● **ABOUT THIS TASK**
In your answer, set down the records below exactly as they stand, omitting pictures.

● **AVAILABLE RECORDS**
════════════════
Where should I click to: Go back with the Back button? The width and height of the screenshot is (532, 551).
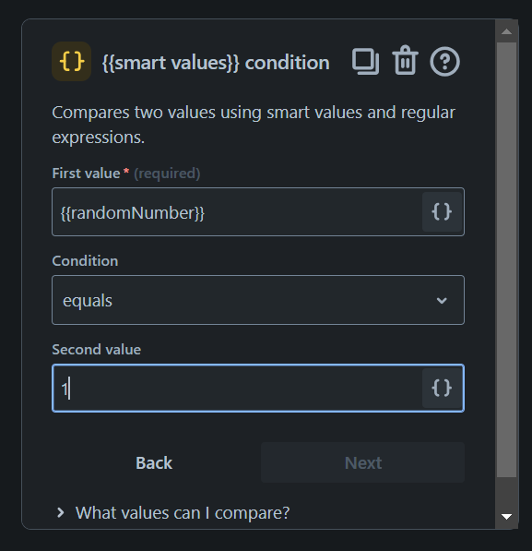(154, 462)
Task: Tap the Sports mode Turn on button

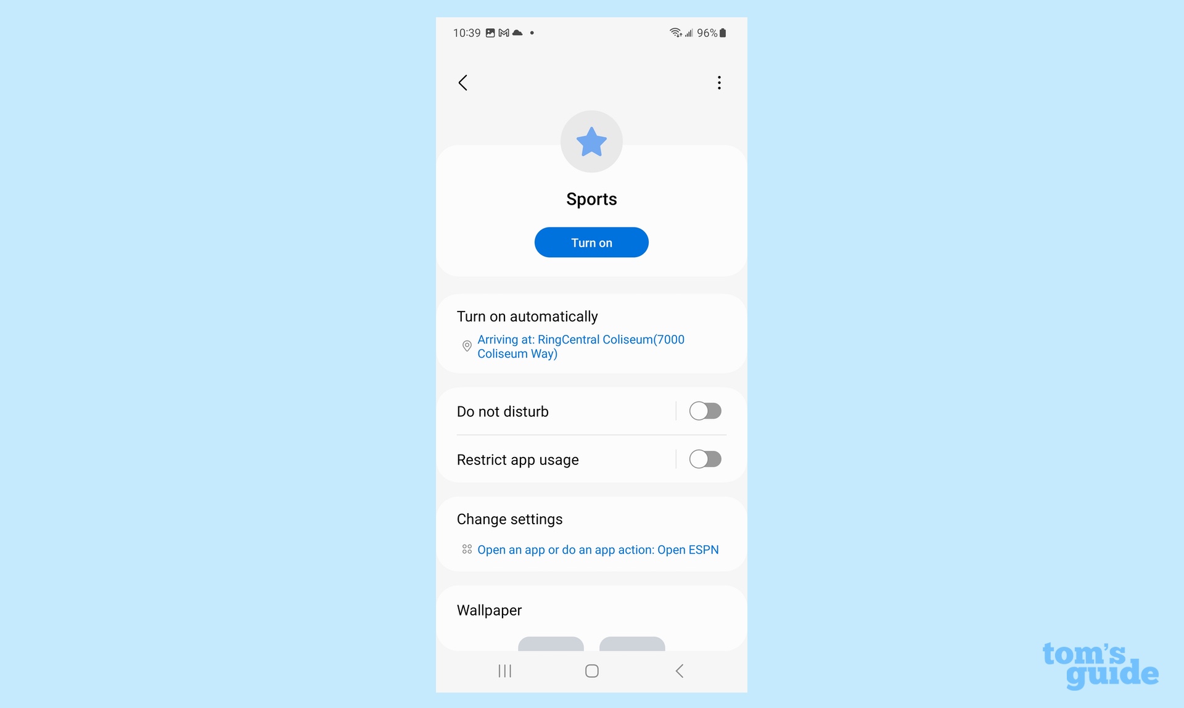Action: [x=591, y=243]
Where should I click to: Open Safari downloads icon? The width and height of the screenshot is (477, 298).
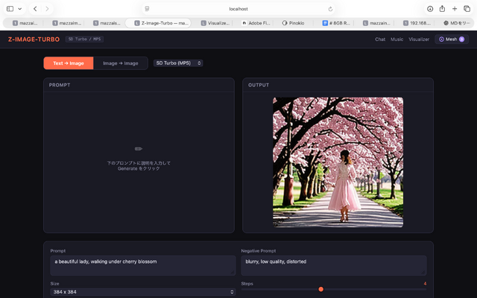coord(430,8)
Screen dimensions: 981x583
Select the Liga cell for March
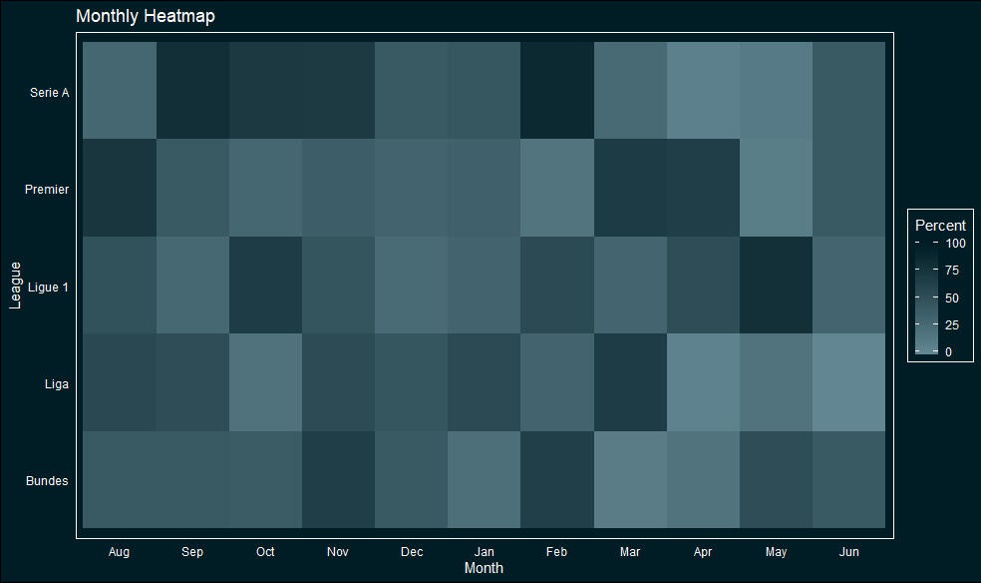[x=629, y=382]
════════════════
● **OUTPUT BELOW**
Where should I click to: Go back with the Back button? The width and height of the screenshot is (532, 551).
(154, 462)
Task: Tap the Sports mode Turn on button

Action: [x=591, y=243]
Where should I click to: Open Safari downloads icon? The width and height of the screenshot is (477, 298).
coord(430,8)
Screen dimensions: 981x583
Select the Liga cell for March
[x=629, y=382]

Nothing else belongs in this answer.